----- Records to use -----

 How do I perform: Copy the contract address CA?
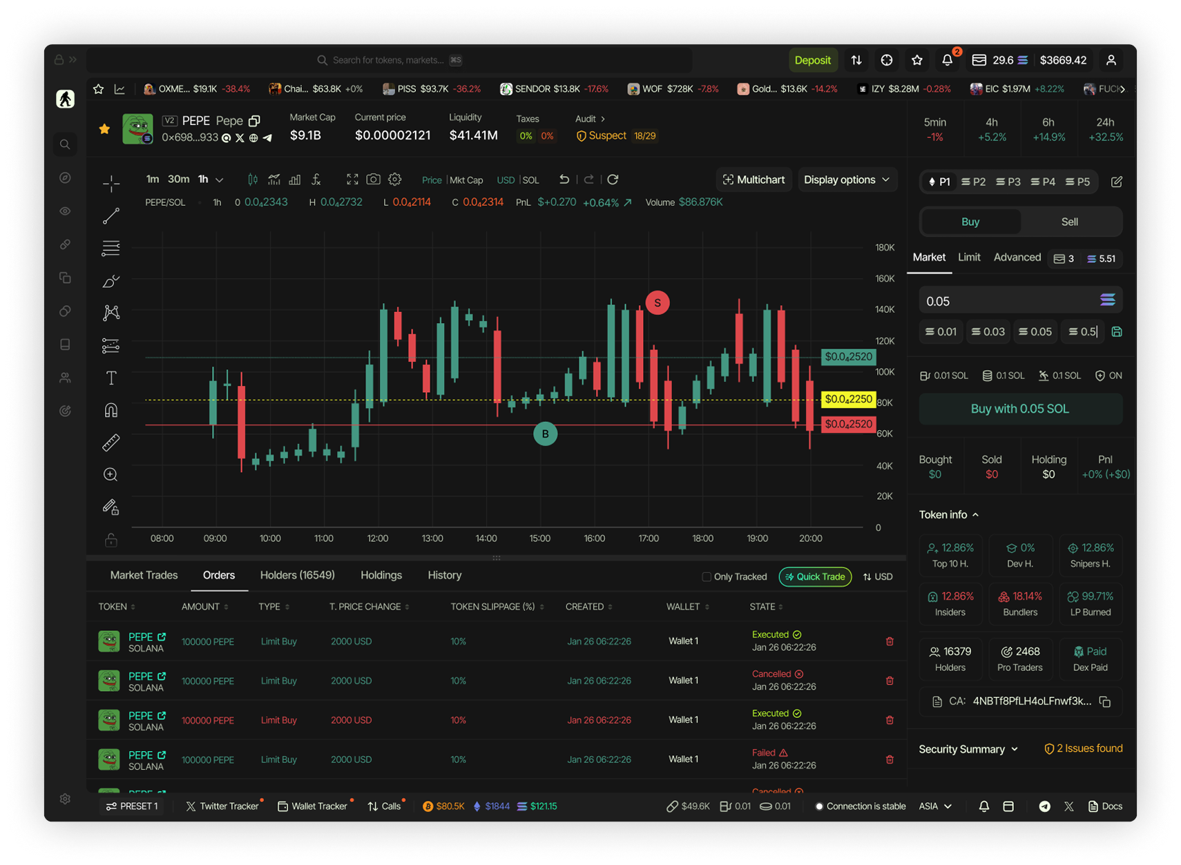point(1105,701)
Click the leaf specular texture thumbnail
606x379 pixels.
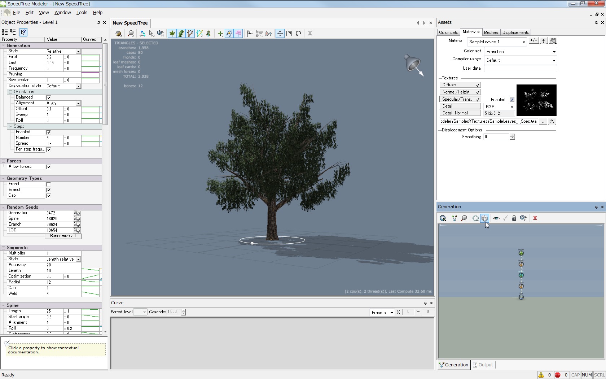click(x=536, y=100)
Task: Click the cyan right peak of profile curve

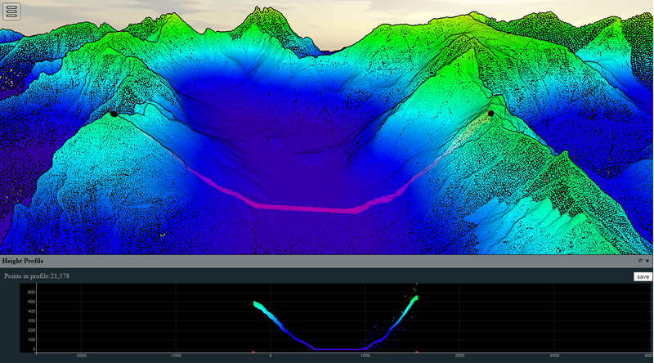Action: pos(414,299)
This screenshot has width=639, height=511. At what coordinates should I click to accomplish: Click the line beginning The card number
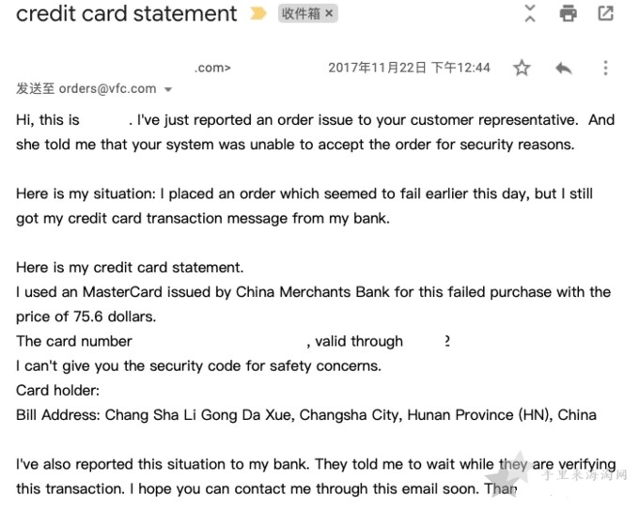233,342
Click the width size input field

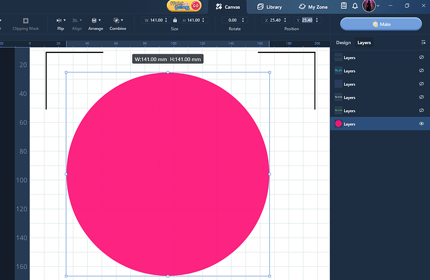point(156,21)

-----

**The task:** Reproduce all entries without any change, and omit the pictures.

**Exercise result:**
 How do I perform: Copy the contract address CA?
point(1105,701)
Click the leaf specular texture thumbnail
606x379 pixels.
click(x=536, y=100)
Task: Click the cyan right peak of profile curve

Action: pos(414,299)
This screenshot has width=639, height=511. At what coordinates should I click to accomplish: Click the line beginning The card number
233,342
Click the width size input field

point(156,21)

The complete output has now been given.